◆ **DATA EXCERPTS**

=== Section Start ===

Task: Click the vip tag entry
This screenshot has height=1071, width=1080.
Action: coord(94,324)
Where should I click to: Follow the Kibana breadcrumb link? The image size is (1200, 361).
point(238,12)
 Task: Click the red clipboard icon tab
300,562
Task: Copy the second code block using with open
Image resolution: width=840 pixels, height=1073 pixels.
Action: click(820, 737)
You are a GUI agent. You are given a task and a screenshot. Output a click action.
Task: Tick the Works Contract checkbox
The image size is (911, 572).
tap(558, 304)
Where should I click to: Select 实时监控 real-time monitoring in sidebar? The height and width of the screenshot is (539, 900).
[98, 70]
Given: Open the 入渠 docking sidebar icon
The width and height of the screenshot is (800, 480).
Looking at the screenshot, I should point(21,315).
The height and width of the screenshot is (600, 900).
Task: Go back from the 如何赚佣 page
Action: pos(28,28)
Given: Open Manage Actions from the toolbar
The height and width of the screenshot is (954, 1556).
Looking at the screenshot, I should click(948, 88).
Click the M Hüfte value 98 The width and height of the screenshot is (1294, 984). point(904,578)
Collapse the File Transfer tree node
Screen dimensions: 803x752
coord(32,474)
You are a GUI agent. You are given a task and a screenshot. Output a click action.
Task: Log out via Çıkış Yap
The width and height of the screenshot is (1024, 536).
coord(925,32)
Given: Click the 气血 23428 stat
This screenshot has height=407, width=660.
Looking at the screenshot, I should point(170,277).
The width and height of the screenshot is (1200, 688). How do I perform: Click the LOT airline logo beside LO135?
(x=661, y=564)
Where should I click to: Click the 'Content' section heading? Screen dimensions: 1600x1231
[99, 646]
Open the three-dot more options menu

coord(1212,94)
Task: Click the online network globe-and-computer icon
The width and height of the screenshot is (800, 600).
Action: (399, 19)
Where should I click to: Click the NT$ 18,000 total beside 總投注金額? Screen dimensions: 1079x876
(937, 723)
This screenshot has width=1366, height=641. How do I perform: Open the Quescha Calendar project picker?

=== Section End ===

◆ **BRIEF**
Lines from the top of the entries above to the line that contains "Task: Copy the" should be set down exactly, please, with both ends kept and nothing added.

◆ **EXPECTED ANSWER**
Task: Click the vip tag entry
This screenshot has height=1071, width=1080.
Action: coord(94,324)
Where should I click to: Follow the Kibana breadcrumb link? The image size is (1200, 361).
point(238,12)
 Task: Click the red clipboard icon tab
300,562
Task: Copy the second code block using with open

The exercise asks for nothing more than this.